Whenever a line carries the word "error", pull it out of the entries.

Start of Supplied entries

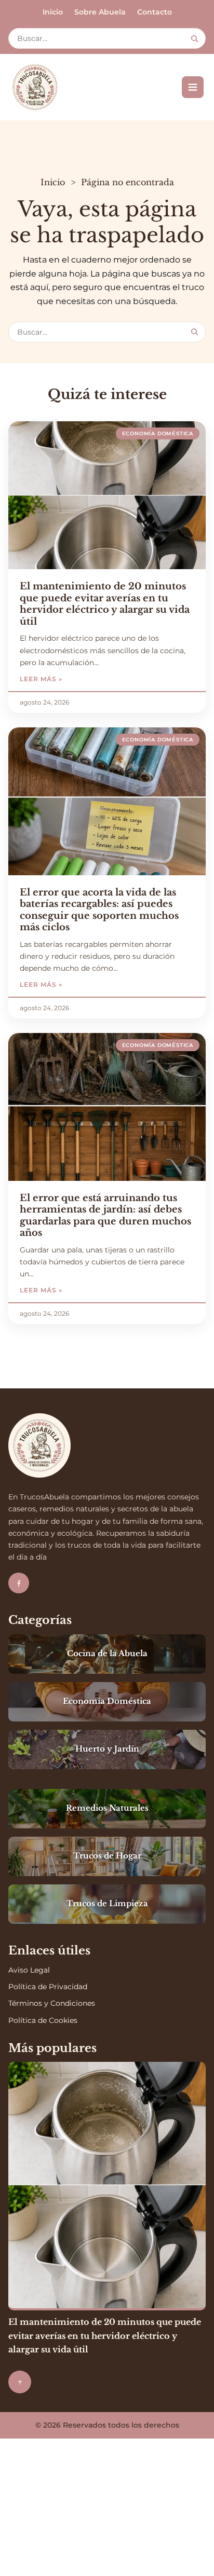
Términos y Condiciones (51, 2003)
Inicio (53, 12)
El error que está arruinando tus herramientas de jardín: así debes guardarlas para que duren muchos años (105, 1215)
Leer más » (72, 679)
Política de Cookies (42, 2020)
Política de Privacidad (47, 1986)
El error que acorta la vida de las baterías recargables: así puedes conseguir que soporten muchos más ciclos (99, 910)
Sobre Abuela (100, 12)
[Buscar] (194, 38)
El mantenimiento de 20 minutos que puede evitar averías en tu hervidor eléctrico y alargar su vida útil (105, 604)
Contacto (154, 12)
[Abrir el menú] (193, 87)
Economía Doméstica (157, 433)
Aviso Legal (29, 1970)
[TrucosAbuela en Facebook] (18, 1583)
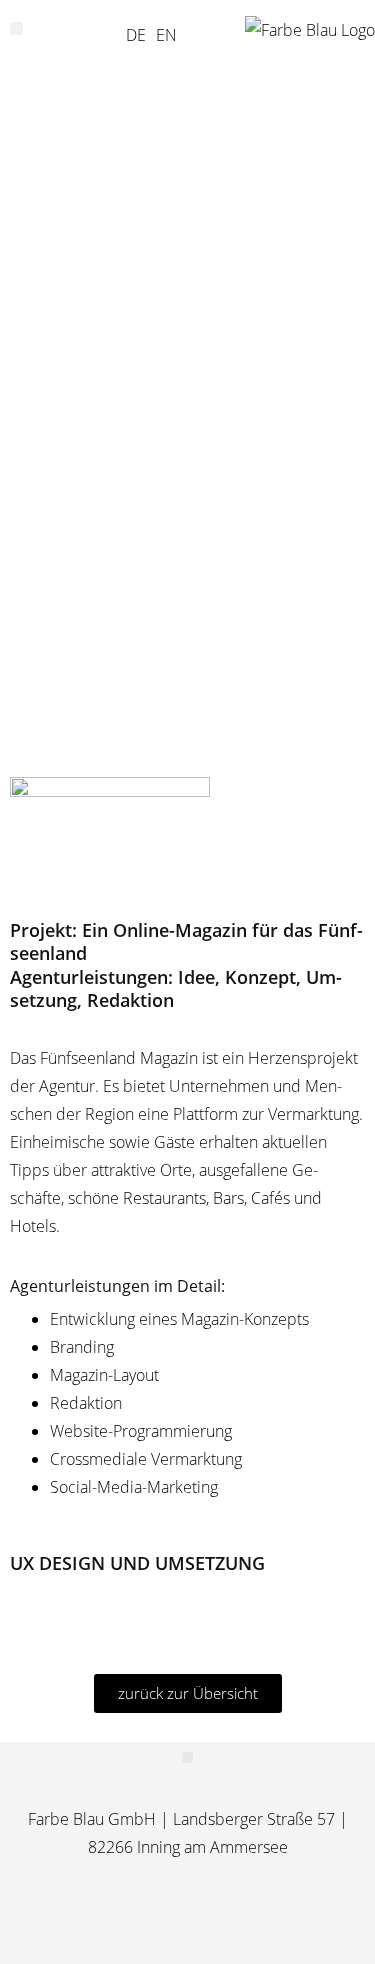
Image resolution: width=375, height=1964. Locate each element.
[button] (16, 28)
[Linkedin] (217, 1921)
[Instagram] (158, 1921)
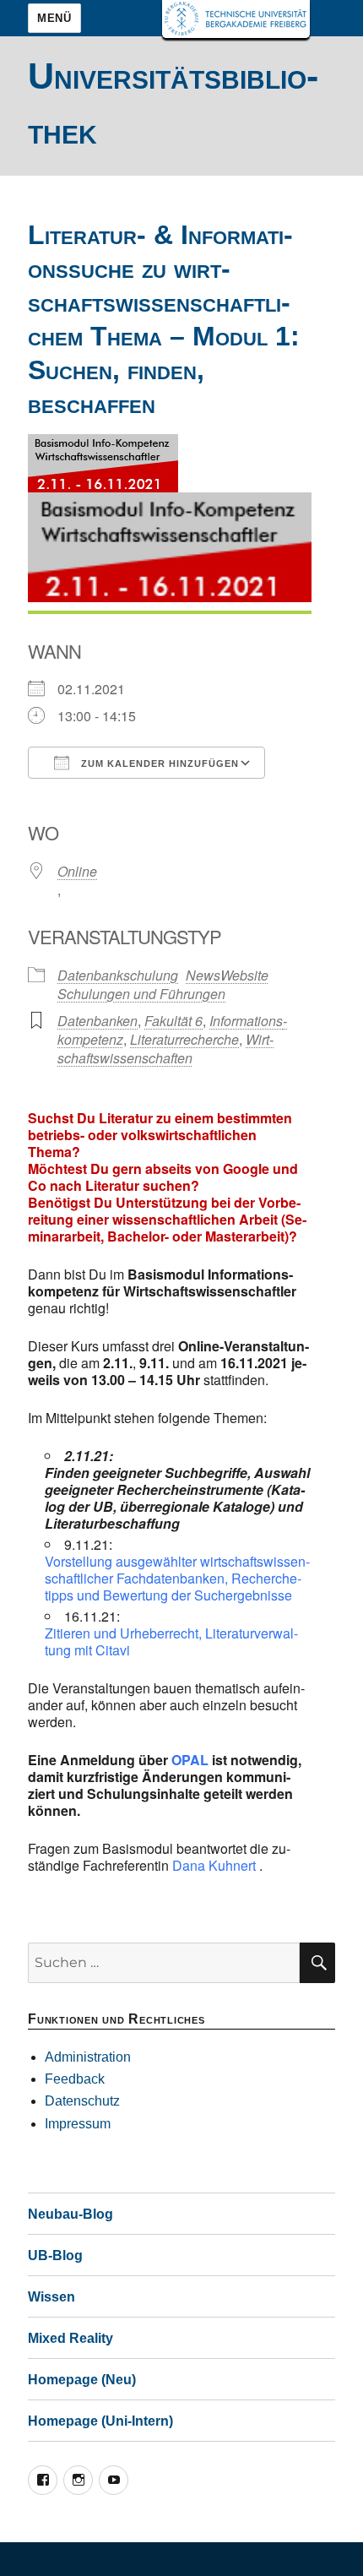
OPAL (190, 1759)
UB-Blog (55, 2255)
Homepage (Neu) (82, 2379)
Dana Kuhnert (214, 1865)
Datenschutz (82, 2101)
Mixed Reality (70, 2338)
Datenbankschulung (117, 975)
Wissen (51, 2297)
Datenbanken (97, 1020)
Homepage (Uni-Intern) (100, 2421)
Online (77, 871)
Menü (54, 18)
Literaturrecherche (184, 1039)
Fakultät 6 (173, 1020)
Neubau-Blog (70, 2214)
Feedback (75, 2079)
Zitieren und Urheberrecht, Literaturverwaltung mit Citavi (171, 1641)
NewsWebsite (227, 975)
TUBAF (236, 19)
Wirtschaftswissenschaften (165, 1049)
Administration (88, 2057)
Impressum (78, 2124)
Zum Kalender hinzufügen (158, 763)
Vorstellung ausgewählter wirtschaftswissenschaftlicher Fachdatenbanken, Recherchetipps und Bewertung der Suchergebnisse (177, 1578)
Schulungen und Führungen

End of Supplied entries

Completed task ->
El error que está arruinando tus herramientas de jardín: así debes guardarlas para que duren muchos años (105, 1215)
El error que acorta la vida de las baterías recargables: así puedes conseguir que soporten muchos más ciclos (99, 910)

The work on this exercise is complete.